## [WHAT YOU NEED TO DO]
Please return only the lines from the one with "Image resolution: width=766" through the final line of the data, unchanged, with pictures omitted.

● ● ● ● ● ● ●

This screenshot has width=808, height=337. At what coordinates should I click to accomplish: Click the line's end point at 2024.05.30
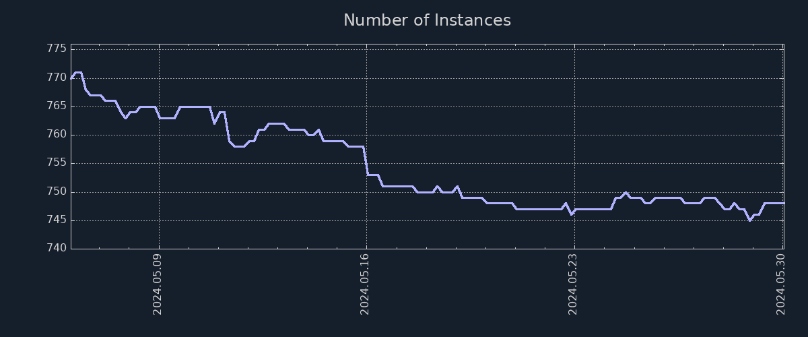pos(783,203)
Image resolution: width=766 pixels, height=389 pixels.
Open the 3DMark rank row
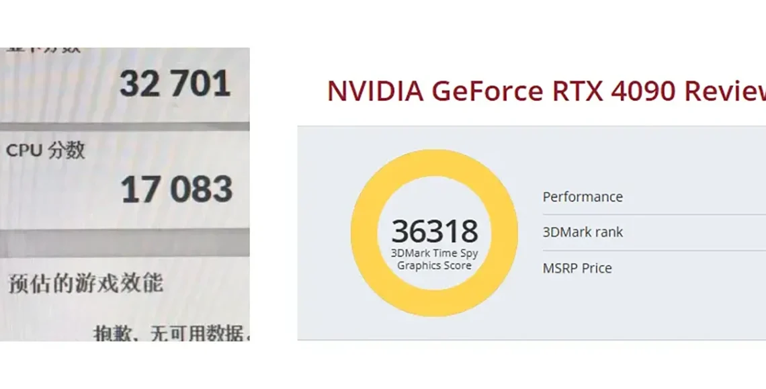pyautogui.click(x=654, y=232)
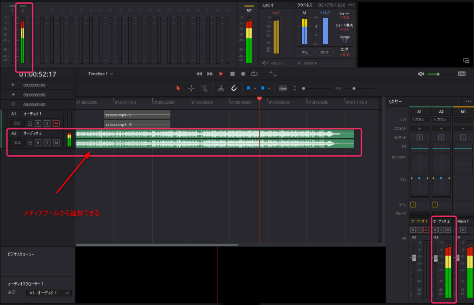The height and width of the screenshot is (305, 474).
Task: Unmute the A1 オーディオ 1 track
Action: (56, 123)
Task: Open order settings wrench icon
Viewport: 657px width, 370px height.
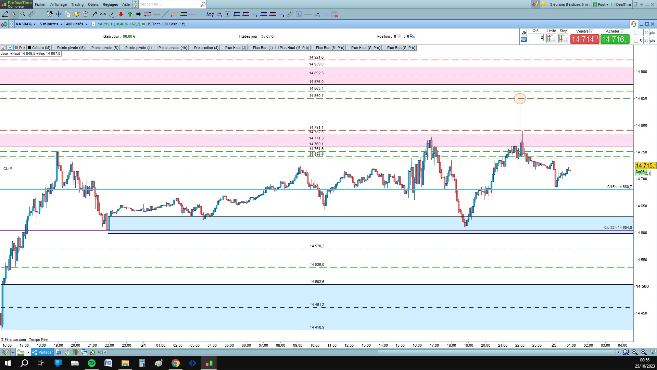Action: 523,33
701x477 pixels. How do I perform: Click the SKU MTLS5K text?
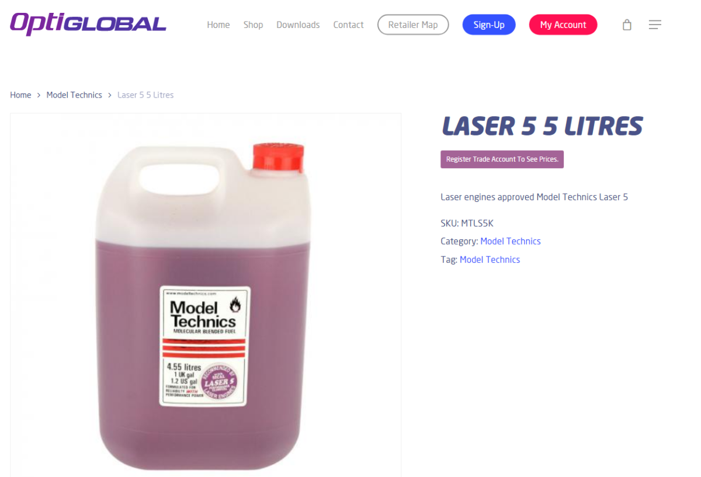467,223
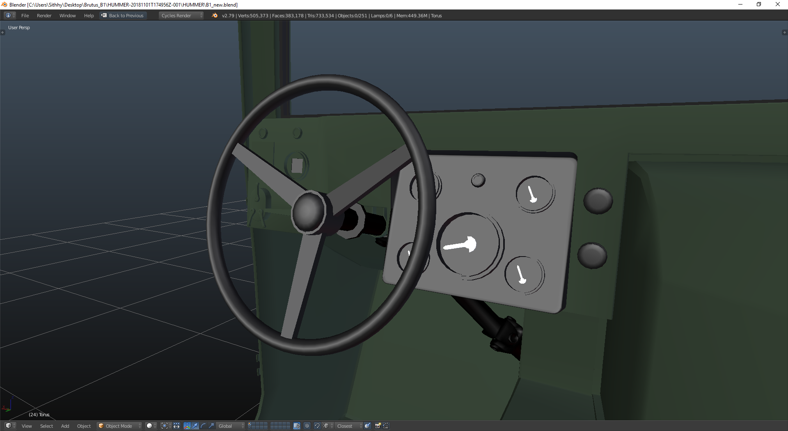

● ● ● ● ● ● ●

## [ANSWER BOX]
Image resolution: width=766 pixels, height=389 pixels.
Open the 3DMark rank row
pyautogui.click(x=654, y=232)
The height and width of the screenshot is (305, 474).
Task: Unmute the A1 オーディオ 1 track
Action: (56, 123)
Task: Open order settings wrench icon
Viewport: 657px width, 370px height.
Action: 523,33
701x477 pixels. How do I perform: Click the SKU MTLS5K text?
467,223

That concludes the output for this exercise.